Por Victor Fagarassi
A NTC&Logística divulgou seu levantamento anual sobre roubo de cargas no Brasil, reforçando seu papel como referência nacional na análise desse tipo de crime desde 1998 e na formulação de políticas públicas para o setor.
Segundo o estudo, 2025 registrou 8.570 ocorrências, uma queda de 16,7% em comparação com 2024. Apesar da redução, o impacto financeiro segue alto: o prejuízo direto é estimado em cerca de R$ 900 milhões, podendo ultrapassar R$ 1 bilhão ao considerar custos indiretos, como seguros mais caros, aumento operacional e repasse ao consumidor.

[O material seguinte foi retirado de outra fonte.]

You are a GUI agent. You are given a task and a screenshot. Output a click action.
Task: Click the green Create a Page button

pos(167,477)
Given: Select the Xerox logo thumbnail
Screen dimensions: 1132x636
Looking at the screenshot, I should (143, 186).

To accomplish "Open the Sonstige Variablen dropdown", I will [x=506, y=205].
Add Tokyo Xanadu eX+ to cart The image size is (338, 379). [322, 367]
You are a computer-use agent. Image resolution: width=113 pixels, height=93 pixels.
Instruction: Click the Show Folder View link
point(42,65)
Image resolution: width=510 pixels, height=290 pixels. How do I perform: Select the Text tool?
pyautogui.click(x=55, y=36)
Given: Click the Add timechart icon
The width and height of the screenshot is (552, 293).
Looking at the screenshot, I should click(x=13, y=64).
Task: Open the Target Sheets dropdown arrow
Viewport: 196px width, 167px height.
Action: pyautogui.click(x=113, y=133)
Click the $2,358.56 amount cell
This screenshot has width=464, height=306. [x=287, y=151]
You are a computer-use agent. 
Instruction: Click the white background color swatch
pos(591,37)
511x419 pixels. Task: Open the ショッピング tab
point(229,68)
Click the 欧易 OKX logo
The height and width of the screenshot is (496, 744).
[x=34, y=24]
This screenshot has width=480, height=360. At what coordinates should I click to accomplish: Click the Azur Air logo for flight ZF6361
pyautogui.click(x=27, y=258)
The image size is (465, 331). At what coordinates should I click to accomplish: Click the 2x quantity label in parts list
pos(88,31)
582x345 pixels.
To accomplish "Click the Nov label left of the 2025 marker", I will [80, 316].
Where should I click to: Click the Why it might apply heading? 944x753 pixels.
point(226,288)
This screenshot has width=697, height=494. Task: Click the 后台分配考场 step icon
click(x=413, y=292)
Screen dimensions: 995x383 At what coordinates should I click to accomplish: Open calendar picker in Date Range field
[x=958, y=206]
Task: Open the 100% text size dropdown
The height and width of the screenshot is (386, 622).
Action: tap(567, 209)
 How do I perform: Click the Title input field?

O presidente da entidade, Eduardo Rebuzzi, afirma que os números indicam avanço, mas reforçam que o problema ainda exige atenção constante. Segundo ele, a redução está ligada à atuação conjunta entre setor produtivo e poder público, além de avanços institucionais recentes.
Rebuzzi destaca a importância da Lei nº 15.358/2026, que fortalece o combate às organizações criminosas, amplia mecanismos de investigação e endurece punições. Para o executivo, combater a receptação é essencial para enfraquecer economicamente esse tipo de crime.
O levantamento também aponta forte concentração regional: o Sudeste responde por 86,8% dos casos, com maior incidência nos estados de São Paulo e Rio de Janeiro. Além disso, o perfil das ações criminosas tem evoluído. As quadrilhas têm priorizado cargas de alta liquidez, como alimentos, combustíveis, medicamentos e eletrônicos, adotando estratégias mais complexas — incluindo interceptações em movimento, abordagens durante entregas e atuação em áreas urbanas e corredores logísticos.
Para o vice-presidente extraordinário de Segurança da entidade, Roberto Mira, o cenário exige respostas mais coordenadas. Ele destaca que as organizações criminosas estão mais estruturadas e utilizam inteligência, o que demanda maior integração entre empresas, autoridades e uso de tecnologia.
O roubo de cargas segue como um fator que impacta diretamente a competitividade do transporte rodoviário, a eficiência logística e o chamado custo Brasil. O estudo também aponta desafios como a fragmentação de dados e a necessidade de maior integração entre os sistemas de segurança pública.
Diante desse cenário, a NTC&Logística reforça sua atuação na produção de dados, articulação institucional e promoção de iniciativas voltadas à segurança no transporte de cargas, defendendo uma abordagem integrada em toda a cadeia logística.